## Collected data
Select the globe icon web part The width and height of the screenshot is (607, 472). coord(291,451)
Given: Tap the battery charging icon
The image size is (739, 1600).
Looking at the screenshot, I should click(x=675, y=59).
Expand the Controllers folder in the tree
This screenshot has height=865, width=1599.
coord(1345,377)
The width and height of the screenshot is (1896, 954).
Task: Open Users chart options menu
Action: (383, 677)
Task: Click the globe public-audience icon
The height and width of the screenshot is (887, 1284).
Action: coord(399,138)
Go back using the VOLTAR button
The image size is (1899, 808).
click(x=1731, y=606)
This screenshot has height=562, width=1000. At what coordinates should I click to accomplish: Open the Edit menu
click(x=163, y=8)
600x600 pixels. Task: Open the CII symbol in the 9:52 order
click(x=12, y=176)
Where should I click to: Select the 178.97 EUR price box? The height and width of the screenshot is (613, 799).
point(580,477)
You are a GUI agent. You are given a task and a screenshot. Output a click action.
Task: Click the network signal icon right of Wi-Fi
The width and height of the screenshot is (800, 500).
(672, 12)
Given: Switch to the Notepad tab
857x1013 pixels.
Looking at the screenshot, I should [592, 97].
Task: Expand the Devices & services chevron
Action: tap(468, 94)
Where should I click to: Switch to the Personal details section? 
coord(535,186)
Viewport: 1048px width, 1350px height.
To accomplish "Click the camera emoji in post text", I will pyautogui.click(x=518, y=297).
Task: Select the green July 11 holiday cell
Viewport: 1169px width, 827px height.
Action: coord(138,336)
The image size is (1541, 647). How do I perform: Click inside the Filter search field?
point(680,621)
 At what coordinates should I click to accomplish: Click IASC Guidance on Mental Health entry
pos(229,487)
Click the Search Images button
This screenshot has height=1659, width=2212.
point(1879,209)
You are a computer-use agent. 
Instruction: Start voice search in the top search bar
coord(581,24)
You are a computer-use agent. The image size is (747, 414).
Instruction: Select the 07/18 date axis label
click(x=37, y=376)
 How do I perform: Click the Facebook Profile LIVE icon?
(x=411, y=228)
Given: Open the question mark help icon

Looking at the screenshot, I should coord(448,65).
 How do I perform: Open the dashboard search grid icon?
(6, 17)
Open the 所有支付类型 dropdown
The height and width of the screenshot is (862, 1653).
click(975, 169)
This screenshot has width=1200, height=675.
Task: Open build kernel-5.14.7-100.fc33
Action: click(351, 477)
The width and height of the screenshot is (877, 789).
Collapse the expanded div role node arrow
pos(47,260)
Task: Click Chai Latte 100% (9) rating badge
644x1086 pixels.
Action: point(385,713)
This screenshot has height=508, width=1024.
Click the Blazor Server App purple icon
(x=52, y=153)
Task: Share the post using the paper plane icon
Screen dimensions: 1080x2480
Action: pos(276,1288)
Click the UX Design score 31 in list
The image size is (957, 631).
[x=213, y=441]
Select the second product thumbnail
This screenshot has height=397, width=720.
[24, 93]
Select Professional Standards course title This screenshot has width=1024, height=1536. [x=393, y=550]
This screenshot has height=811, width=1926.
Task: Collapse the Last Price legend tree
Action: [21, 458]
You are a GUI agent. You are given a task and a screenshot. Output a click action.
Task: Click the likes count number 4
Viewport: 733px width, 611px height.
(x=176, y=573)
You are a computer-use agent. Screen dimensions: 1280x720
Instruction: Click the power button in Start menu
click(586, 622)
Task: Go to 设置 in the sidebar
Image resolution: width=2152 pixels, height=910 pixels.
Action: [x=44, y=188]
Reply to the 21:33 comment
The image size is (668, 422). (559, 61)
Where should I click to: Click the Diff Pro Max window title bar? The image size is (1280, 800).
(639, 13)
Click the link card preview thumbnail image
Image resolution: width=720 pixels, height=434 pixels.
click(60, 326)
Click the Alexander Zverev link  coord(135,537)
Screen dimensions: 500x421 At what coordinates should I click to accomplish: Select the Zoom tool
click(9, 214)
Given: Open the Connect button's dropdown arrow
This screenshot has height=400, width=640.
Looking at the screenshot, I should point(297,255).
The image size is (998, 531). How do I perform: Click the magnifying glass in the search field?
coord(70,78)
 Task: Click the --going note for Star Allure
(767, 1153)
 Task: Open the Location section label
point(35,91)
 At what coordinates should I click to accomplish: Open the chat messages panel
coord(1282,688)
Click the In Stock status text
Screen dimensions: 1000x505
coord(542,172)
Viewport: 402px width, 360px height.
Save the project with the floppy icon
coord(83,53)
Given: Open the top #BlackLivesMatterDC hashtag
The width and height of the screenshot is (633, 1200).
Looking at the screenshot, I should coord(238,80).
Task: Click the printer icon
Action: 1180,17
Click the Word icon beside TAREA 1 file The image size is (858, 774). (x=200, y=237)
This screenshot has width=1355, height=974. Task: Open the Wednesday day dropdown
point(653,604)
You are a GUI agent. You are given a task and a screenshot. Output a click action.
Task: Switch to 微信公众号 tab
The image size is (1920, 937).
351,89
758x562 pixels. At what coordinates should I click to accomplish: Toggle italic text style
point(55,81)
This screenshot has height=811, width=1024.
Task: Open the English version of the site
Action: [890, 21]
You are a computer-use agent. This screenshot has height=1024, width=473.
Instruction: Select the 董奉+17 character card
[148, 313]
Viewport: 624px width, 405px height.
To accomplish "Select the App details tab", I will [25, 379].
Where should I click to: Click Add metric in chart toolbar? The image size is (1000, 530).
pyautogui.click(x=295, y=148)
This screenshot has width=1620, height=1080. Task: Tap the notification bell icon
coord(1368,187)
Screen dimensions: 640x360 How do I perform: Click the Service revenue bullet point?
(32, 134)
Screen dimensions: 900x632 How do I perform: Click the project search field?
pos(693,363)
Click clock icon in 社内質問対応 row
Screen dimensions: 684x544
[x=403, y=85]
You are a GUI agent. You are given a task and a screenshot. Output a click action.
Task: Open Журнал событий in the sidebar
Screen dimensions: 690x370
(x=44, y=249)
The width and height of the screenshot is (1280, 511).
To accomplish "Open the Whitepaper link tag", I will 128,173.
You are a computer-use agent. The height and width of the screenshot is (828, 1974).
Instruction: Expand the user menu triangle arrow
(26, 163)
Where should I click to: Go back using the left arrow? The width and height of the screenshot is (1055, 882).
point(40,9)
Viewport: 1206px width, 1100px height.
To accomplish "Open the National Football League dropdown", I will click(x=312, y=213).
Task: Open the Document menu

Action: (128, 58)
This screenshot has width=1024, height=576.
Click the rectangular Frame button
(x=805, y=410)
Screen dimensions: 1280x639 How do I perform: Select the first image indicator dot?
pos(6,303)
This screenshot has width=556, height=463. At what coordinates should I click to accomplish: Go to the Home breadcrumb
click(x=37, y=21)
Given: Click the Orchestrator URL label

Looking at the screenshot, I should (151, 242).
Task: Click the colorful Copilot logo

## Work to complete
The records above must be transcribed line for line, exactly.

## Worked solution
Select the globe icon web part The width and height of the screenshot is (607, 472). coord(291,451)
Given: Tap the battery charging icon
The image size is (739, 1600).
Looking at the screenshot, I should click(x=675, y=59).
Expand the Controllers folder in the tree
This screenshot has height=865, width=1599.
coord(1345,377)
The width and height of the screenshot is (1896, 954).
Task: Open Users chart options menu
Action: (383, 677)
Task: Click the globe public-audience icon
The height and width of the screenshot is (887, 1284).
Action: coord(399,138)
Go back using the VOLTAR button
The image size is (1899, 808).
click(x=1731, y=606)
This screenshot has height=562, width=1000. At what coordinates should I click to accomplish: Open the Edit menu
click(x=163, y=8)
600x600 pixels. Task: Open the CII symbol in the 9:52 order
click(x=12, y=176)
Where should I click to: Select the 178.97 EUR price box? The height and width of the screenshot is (613, 799).
point(580,477)
You are a GUI agent. You are given a task and a screenshot. Output a click action.
Task: Click the network signal icon right of Wi-Fi
The width and height of the screenshot is (800, 500).
(672, 12)
Given: Switch to the Notepad tab
857x1013 pixels.
Looking at the screenshot, I should [592, 97].
Task: Expand the Devices & services chevron
Action: tap(468, 94)
Where should I click to: Switch to the Personal details section? 
coord(535,186)
Viewport: 1048px width, 1350px height.
To accomplish "Click the camera emoji in post text", I will pyautogui.click(x=518, y=297).
Task: Select the green July 11 holiday cell
Viewport: 1169px width, 827px height.
Action: coord(138,336)
The image size is (1541, 647). How do I perform: Click inside the Filter search field?
point(680,621)
 At what coordinates should I click to accomplish: Click IASC Guidance on Mental Health entry
pos(229,487)
Click the Search Images button
This screenshot has height=1659, width=2212.
point(1879,209)
You are a computer-use agent. 
Instruction: Start voice search in the top search bar
coord(581,24)
You are a computer-use agent. The image size is (747, 414).
Instruction: Select the 07/18 date axis label
click(x=37, y=376)
 How do I perform: Click the Facebook Profile LIVE icon?
(x=411, y=228)
Given: Open the question mark help icon

Looking at the screenshot, I should coord(448,65).
 How do I perform: Open the dashboard search grid icon?
(6, 17)
Open the 所有支付类型 dropdown
The height and width of the screenshot is (862, 1653).
click(975, 169)
This screenshot has width=1200, height=675.
Task: Open build kernel-5.14.7-100.fc33
Action: click(351, 477)
The width and height of the screenshot is (877, 789).
Collapse the expanded div role node arrow
pos(47,260)
Task: Click Chai Latte 100% (9) rating badge
644x1086 pixels.
Action: point(385,713)
This screenshot has height=508, width=1024.
Click the Blazor Server App purple icon
(x=52, y=153)
Task: Share the post using the paper plane icon
Screen dimensions: 1080x2480
Action: pos(276,1288)
Click the UX Design score 31 in list
The image size is (957, 631).
[x=213, y=441]
Select the second product thumbnail
This screenshot has height=397, width=720.
[24, 93]
Select Professional Standards course title This screenshot has width=1024, height=1536. [x=393, y=550]
This screenshot has height=811, width=1926.
Task: Collapse the Last Price legend tree
Action: [21, 458]
You are a GUI agent. You are given a task and a screenshot. Output a click action.
Task: Click the likes count number 4
Viewport: 733px width, 611px height.
(x=176, y=573)
You are a computer-use agent. Screen dimensions: 1280x720
Instruction: Click the power button in Start menu
click(586, 622)
Task: Go to 设置 in the sidebar
Image resolution: width=2152 pixels, height=910 pixels.
Action: [x=44, y=188]
Reply to the 21:33 comment
The image size is (668, 422). (559, 61)
Where should I click to: Click the Diff Pro Max window title bar? The image size is (1280, 800).
(639, 13)
Click the link card preview thumbnail image
Image resolution: width=720 pixels, height=434 pixels.
click(60, 326)
Click the Alexander Zverev link  coord(135,537)
Screen dimensions: 500x421 At what coordinates should I click to accomplish: Select the Zoom tool
click(9, 214)
Given: Open the Connect button's dropdown arrow
This screenshot has height=400, width=640.
Looking at the screenshot, I should point(297,255).
The image size is (998, 531). How do I perform: Click the magnifying glass in the search field?
coord(70,78)
 Task: Click the --going note for Star Allure
(767, 1153)
 Task: Open the Location section label
point(35,91)
 At what coordinates should I click to accomplish: Open the chat messages panel
coord(1282,688)
Click the In Stock status text
Screen dimensions: 1000x505
coord(542,172)
Viewport: 402px width, 360px height.
Save the project with the floppy icon
coord(83,53)
Given: Open the top #BlackLivesMatterDC hashtag
The width and height of the screenshot is (633, 1200).
Looking at the screenshot, I should coord(238,80).
Task: Click the printer icon
Action: 1180,17
Click the Word icon beside TAREA 1 file The image size is (858, 774). (x=200, y=237)
This screenshot has width=1355, height=974. Task: Open the Wednesday day dropdown
point(653,604)
You are a GUI agent. You are given a task and a screenshot. Output a click action.
Task: Switch to 微信公众号 tab
The image size is (1920, 937).
351,89
758x562 pixels. At what coordinates should I click to accomplish: Toggle italic text style
point(55,81)
This screenshot has height=811, width=1024.
Task: Open the English version of the site
Action: [890, 21]
You are a computer-use agent. This screenshot has height=1024, width=473.
Instruction: Select the 董奉+17 character card
[148, 313]
Viewport: 624px width, 405px height.
To accomplish "Select the App details tab", I will [25, 379].
Where should I click to: Click Add metric in chart toolbar? The image size is (1000, 530).
pyautogui.click(x=295, y=148)
This screenshot has width=1620, height=1080. Task: Tap the notification bell icon
coord(1368,187)
Screen dimensions: 640x360 How do I perform: Click the Service revenue bullet point?
(32, 134)
Screen dimensions: 900x632 How do I perform: Click the project search field?
pos(693,363)
Click clock icon in 社内質問対応 row
Screen dimensions: 684x544
[x=403, y=85]
You are a GUI agent. You are given a task and a screenshot. Output a click action.
Task: Open Журнал событий in the sidebar
Screen dimensions: 690x370
(x=44, y=249)
The width and height of the screenshot is (1280, 511).
To accomplish "Open the Whitepaper link tag", I will 128,173.
You are a computer-use agent. The height and width of the screenshot is (828, 1974).
Instruction: Expand the user menu triangle arrow
(26, 163)
Where should I click to: Go back using the left arrow? The width and height of the screenshot is (1055, 882).
point(40,9)
Viewport: 1206px width, 1100px height.
To accomplish "Open the National Football League dropdown", I will click(x=312, y=213).
Task: Open the Document menu

Action: (128, 58)
This screenshot has width=1024, height=576.
Click the rectangular Frame button
(x=805, y=410)
Screen dimensions: 1280x639 How do I perform: Select the first image indicator dot?
pos(6,303)
This screenshot has width=556, height=463. At what coordinates should I click to accomplish: Go to the Home breadcrumb
click(x=37, y=21)
Given: Click the Orchestrator URL label

Looking at the screenshot, I should (151, 242).
Task: Click the colorful Copilot logo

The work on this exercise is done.